Im eigenen beruflichen Umfeld in Konstanz erleben die drei jungen Kurden betretenes Schweigen und auch Abwehr gegen das Thema. Kaum jemand außer den interessierten Freunden wisse Bescheid, was sich in der Türkei abspiele. "Man sieht nur die Fernsehbilder und wirft uns jetzt pauschal Gewalt vor, aber niemand in Europa hatte den Mut, Öcalan vor ein internationales Gericht zu stellen", sagt Haki verbittert.

In dieser Atmosphäre aus Aufgeregtheit und Ablehnung sehen Meryem und Ökkes auch kaum eine Chance für sich und ihre Familie. Infolge der mehrfach dokumentierten Zusammenarbeit deutscher und türkischer Nachrichtendienste ist zu befürchten, daß die Daten der beiden engagierten jungen Kurden in der Türkei längst vorliegen.

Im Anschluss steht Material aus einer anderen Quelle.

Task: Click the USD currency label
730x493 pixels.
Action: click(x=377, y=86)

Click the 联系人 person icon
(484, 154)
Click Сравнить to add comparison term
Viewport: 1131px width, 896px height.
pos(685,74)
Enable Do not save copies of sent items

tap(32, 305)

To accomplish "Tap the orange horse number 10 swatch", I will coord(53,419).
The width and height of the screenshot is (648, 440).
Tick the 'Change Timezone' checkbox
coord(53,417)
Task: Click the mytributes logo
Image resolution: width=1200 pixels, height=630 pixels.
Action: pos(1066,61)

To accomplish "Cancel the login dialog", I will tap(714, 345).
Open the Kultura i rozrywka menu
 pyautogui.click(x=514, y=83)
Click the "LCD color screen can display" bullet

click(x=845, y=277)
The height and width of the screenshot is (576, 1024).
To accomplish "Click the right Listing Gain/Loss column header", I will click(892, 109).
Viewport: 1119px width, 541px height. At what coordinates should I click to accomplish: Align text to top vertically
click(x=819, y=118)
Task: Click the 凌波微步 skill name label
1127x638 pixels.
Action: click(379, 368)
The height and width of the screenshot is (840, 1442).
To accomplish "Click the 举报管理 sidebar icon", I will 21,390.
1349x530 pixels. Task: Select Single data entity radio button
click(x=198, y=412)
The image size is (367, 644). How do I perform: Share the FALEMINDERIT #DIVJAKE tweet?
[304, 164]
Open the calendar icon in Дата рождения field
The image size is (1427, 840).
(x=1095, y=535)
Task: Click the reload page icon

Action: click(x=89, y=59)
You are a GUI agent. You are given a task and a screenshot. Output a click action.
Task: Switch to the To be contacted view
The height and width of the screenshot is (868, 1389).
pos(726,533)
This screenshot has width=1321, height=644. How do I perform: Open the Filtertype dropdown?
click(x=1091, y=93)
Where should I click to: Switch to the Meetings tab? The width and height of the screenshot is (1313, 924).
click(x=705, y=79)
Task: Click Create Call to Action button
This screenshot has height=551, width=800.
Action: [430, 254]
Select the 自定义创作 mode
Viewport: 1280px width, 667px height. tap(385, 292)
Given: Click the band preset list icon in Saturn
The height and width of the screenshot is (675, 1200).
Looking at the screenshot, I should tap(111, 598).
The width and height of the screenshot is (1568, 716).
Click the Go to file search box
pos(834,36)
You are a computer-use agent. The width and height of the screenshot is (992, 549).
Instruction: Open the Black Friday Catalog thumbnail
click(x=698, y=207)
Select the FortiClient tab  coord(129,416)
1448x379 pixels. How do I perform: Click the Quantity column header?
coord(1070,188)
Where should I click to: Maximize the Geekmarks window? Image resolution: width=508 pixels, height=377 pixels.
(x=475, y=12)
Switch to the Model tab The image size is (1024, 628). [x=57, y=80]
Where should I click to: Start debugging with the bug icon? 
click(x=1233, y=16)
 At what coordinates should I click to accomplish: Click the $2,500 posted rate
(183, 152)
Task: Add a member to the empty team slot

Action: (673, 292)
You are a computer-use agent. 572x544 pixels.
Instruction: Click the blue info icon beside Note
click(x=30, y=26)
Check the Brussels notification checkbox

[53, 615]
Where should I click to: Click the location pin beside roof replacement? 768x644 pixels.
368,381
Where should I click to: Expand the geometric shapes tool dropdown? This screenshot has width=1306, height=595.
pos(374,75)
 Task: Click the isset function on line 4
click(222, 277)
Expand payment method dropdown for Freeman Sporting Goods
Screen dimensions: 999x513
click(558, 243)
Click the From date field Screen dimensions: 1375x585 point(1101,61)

"Wir haben Deutsch gelernt, wir arbeiten hier, haben deutsche Freunde, unser kleiner Bruder geht hier zur Schule und keiner von uns ist straffällig geworden", sagen die beiden. Aber für die baden-württembergischen Behörden ist das offenbar nicht die Integration, die man mit der Doppelpaß-Unterschriftenaktion befördern will. Deshalb gibt es für Ökkes, Meryem und etwa zehn weitere asylrechtlich nicht anerkannte kurdische Familien aus Konstanz nur eine Perspektive: die Abschiebung in die Türkei.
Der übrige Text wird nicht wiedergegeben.